How to Review My Book

I recently published my very first full-length book, and I imagine that you are dying to review it so that it will look more popular and prestigious so someone will want to give me a full time job so I don't have to sell my children to the Roma (which is the PC term for Gypsies) in a few years if their appetites keep increasing at the current rate.

But what if you don't know what to write? And what if, possibly, you also don't want to buy the book?

Never fear! I have prepared five review statements which are guaranteed to work without making you feel one itsy-bitsy bit sleazy for posting them today. In the next five minutes. On the immortal surface of Amazon's customer reviews page.

My suggested reviews are as follows: 

Option A:
"Brilliant! Beautiful! Life-changing! I can't wait to read it!"

Option B:
"If you like books by James Goldberg, you will love The Five Books of Jesus."

Option C:
"I am a pathological liar and I hate this book."

Option D:
"If there's one thing Santa Claus will want for Christmas, this is it. I mean, he already has pretty much everything else...right?"

Option E:
"One of the best books released by a Caucajewmexdian author in 2012. For realsies."

See? It's not so difficult at all. So if you can buy the book, great! But if not, you should at least review it.

Wednesday, September 19, 2012

If I had a superpower, what would it be?

Let's face it: the world needs heroes.

And if it wants a good-looking hero, it should choose me.

But before I volunteer, I need to know: what do we want our heroes to save today?  And what courageous acts and supernatural powers are people going to expect from me?

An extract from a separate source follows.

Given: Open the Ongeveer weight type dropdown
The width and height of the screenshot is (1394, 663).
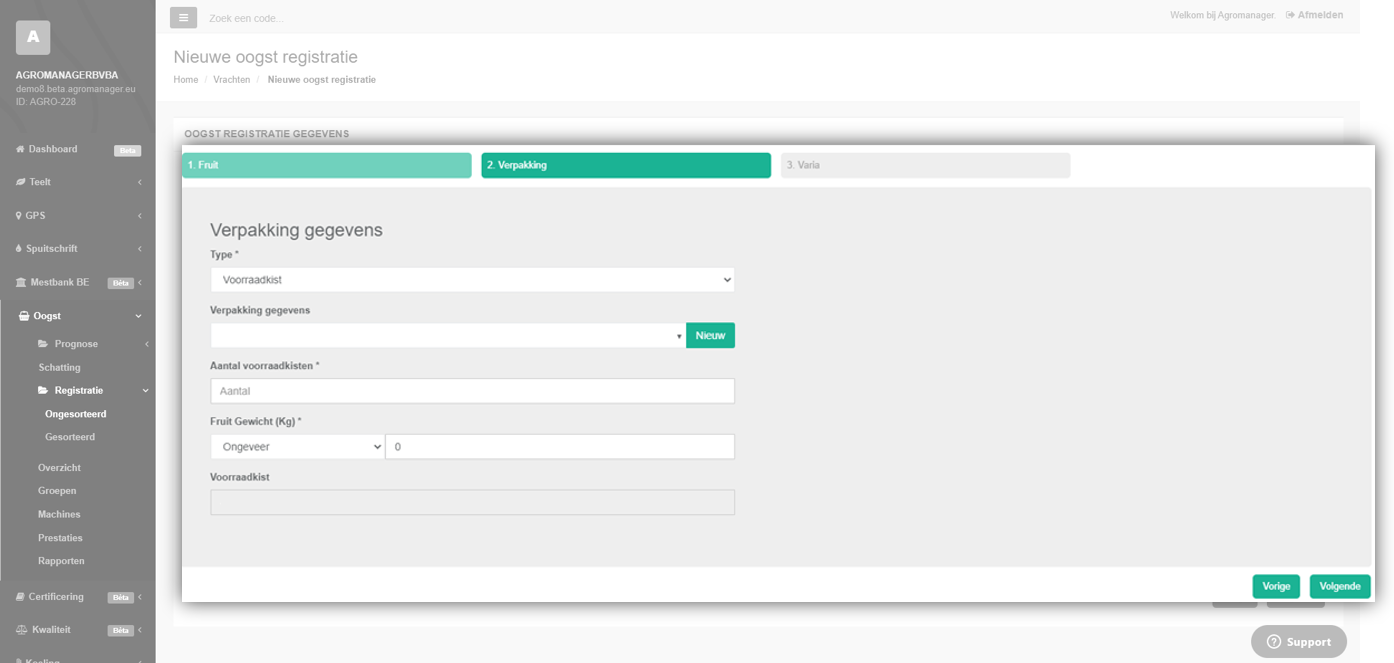Looking at the screenshot, I should click(x=297, y=447).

I made some calls to take a survey:

Hollywood wants me to save a dark gritty world so that directors have somewhere good to shoot movies. They will require me to sacrifice all my meaningful personal relationships to do so--either by emotional withdrawal or violent death. And they want me to have Super-Angst as my power, unless I'm Robert Downey Junior, in which case they'll settle for Super-Ego (not to be confused with super-ego) instead.

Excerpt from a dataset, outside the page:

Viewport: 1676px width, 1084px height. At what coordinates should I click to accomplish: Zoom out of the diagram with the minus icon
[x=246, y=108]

The government wants me to save the economy. And they want me to do it by patriotically shopping until I collapse into a consumer coma. My superpower will be Confidence and my super equipment will be a combination of tax rebates, credit cards, and disguised Monopoly money. If I can just amp up all my desires and fulfill them with statistically recorded financial transactions, our future will be saved.

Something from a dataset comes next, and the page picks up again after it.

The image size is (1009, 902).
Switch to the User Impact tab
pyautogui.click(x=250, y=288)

And my kids want me to save them from bedtime. My daughter is hoping that I have the power of Super-B.S. to keep one more story coming out of my mouth for ten to twelve hours, when she'll have to go back to school. My son is hoping I have Super-Lungs to sing verses of "Old McDonald" on demand until his vocabulary gets big enough to stave off sleep forever.

I told Hollywood I'm sorry, but loneliness makes me more pathetic than brooding. I told the government that driving through Vegas brings out my inner communist, and they decided to leave the hard work of saving America to someone else.

It's just as well, though. I'm kinda busy figuring out where to put the polar bear and mongoose who recently moved onto Old McDonald's farm.

And on that farm, he had a leopard seal. E-i-e-i-o.